Cool shot, Scott, bet you're impatient to get some prints out of it. Have fun.

Jack


----------



## keithcooper (Nov 3, 2016)

Ah, the benefits of having one delivered by two men in a van.

I'd told them that if they bought it in a shipping box, they would be taking the box back with them, since I don't live in a printer warehouse (despite claims by Karen).

But seriously, the huge shipping boxes can be a problem... I remember an Epson 7880 being delivered, by a courier who seemed to expect me to have a fork-lift to get it off the back of the lorry, and was happy to leave it in the street, in the rain.


----------



## RGF (Jan 6, 2017)

keithcooper said:


> Ah, the benefits of having one delivered by two men in a van.
> 
> I'd told them that if they bought it in a shipping box, they would be taking the box back with them, since I don't live in a printer warehouse (despite claims by Karen).
> 
> But seriously, the huge shipping boxes can be a problem... I remember an Epson 7880 being delivered, by a courier who seemed to expect me to have a fork-lift to get it off the back of the lorry, and was happy to leave it in the street, in the rain.
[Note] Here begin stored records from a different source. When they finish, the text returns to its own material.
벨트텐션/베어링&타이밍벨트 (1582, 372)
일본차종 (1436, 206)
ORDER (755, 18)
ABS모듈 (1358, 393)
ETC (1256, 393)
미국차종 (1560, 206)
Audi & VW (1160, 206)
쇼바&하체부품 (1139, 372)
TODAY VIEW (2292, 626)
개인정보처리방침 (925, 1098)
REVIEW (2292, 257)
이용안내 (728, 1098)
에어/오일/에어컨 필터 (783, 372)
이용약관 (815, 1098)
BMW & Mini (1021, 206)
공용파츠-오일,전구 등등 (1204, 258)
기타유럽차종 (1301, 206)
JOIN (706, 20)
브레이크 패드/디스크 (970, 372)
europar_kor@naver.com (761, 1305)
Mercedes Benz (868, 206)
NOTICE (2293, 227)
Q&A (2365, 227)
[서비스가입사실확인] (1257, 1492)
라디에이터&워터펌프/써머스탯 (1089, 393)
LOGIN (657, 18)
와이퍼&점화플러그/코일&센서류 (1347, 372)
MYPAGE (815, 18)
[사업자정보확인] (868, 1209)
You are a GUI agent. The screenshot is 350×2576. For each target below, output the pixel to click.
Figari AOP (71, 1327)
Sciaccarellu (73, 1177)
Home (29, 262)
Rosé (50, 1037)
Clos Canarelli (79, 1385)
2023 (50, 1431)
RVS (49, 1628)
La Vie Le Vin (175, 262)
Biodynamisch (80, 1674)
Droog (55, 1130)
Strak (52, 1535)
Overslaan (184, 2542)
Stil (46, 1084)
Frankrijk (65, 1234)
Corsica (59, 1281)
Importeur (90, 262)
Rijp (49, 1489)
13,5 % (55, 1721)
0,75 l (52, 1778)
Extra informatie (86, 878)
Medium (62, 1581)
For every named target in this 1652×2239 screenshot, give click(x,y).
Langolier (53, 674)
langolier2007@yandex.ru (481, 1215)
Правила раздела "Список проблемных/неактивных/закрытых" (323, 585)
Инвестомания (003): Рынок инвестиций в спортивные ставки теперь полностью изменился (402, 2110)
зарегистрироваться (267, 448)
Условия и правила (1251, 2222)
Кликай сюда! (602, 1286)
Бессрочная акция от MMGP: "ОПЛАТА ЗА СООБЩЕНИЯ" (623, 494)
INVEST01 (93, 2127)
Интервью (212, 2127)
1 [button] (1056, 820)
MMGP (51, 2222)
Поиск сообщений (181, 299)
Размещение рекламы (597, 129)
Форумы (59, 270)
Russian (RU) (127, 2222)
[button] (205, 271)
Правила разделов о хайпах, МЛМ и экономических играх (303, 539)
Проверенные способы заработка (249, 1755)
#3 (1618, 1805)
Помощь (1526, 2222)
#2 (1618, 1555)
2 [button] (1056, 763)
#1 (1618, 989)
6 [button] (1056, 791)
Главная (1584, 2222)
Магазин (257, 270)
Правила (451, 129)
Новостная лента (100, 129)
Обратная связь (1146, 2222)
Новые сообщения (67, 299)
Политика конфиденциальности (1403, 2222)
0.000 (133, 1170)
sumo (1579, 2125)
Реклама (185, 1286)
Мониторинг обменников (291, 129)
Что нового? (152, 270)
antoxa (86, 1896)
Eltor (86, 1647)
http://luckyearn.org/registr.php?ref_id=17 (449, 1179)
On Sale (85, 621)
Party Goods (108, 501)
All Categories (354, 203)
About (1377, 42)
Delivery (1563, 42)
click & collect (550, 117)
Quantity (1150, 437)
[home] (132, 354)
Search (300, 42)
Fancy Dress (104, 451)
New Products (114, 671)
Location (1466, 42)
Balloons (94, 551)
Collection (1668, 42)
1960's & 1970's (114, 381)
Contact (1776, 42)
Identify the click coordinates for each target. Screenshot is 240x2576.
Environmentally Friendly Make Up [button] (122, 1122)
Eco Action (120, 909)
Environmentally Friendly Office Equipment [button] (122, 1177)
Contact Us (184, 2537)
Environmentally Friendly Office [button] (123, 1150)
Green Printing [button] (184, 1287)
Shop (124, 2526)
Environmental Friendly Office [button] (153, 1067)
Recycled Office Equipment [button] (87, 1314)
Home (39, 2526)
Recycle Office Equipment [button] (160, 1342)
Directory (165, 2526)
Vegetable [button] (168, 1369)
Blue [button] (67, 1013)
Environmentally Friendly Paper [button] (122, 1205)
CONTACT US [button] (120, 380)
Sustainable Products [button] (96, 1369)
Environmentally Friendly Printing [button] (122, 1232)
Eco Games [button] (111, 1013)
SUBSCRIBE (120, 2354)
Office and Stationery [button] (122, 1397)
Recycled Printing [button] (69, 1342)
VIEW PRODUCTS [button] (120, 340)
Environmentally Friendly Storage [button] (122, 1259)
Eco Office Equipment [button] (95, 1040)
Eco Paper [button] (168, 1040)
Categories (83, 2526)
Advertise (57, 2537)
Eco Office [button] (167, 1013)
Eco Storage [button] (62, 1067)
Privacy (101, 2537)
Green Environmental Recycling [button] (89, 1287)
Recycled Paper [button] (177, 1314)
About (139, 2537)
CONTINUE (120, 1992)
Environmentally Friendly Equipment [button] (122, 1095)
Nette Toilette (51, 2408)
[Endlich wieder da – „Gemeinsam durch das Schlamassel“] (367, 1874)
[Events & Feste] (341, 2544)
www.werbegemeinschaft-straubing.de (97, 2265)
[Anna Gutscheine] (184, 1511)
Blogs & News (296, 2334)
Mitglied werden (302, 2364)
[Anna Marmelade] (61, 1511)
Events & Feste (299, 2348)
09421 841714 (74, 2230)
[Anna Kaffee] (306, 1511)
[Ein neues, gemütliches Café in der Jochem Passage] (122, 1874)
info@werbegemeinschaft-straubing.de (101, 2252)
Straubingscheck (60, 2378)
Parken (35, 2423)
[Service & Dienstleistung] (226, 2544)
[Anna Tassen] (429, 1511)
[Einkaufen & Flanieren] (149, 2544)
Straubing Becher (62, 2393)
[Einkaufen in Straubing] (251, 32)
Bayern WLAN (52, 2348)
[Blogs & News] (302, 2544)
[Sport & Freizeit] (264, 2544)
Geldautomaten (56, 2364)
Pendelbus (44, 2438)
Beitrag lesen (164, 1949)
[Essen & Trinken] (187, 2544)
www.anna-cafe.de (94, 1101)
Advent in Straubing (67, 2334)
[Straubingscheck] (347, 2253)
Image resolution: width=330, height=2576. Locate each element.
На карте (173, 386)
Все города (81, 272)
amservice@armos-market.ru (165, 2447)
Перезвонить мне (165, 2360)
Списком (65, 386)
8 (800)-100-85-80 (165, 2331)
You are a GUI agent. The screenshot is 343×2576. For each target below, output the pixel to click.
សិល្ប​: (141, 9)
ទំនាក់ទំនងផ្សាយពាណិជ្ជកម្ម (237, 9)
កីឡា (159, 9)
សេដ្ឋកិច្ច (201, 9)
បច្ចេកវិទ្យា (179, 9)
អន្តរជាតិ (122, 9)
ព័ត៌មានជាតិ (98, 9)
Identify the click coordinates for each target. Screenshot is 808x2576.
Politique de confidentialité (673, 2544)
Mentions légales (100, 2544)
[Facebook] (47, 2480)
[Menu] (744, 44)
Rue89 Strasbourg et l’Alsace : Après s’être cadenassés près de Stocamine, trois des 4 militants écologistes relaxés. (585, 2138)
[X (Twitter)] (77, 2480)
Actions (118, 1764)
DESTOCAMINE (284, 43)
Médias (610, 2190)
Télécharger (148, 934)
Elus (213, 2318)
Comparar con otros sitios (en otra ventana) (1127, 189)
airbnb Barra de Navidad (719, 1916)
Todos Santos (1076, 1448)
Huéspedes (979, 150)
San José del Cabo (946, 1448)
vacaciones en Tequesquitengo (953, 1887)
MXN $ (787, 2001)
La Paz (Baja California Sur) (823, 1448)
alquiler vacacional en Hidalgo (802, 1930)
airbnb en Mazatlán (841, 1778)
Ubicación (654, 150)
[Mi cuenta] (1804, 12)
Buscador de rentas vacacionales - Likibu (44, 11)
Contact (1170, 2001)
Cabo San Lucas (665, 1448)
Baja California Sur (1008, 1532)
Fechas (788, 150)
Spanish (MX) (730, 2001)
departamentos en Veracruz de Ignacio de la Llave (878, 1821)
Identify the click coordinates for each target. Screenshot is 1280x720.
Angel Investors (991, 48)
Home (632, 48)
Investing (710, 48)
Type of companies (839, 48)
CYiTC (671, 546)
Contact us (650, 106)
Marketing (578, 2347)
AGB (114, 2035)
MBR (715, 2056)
I finally got a Pro-2000. The truck (luckily) had a lift gate and the driver had a wheeled (hand) forklift. He moved it inside my detached garage. Later that afternoon I had contracted for two movers to unbox the printer, move it into the house (which we had just purchased and was basically empty) and put it the printer on the stand in my office (all not the first floor. There were two small steps. The truck driver was helpful (as much as he could be) and movers were great. The movers took the large box and pallet to the street where is trash is picked up.


----------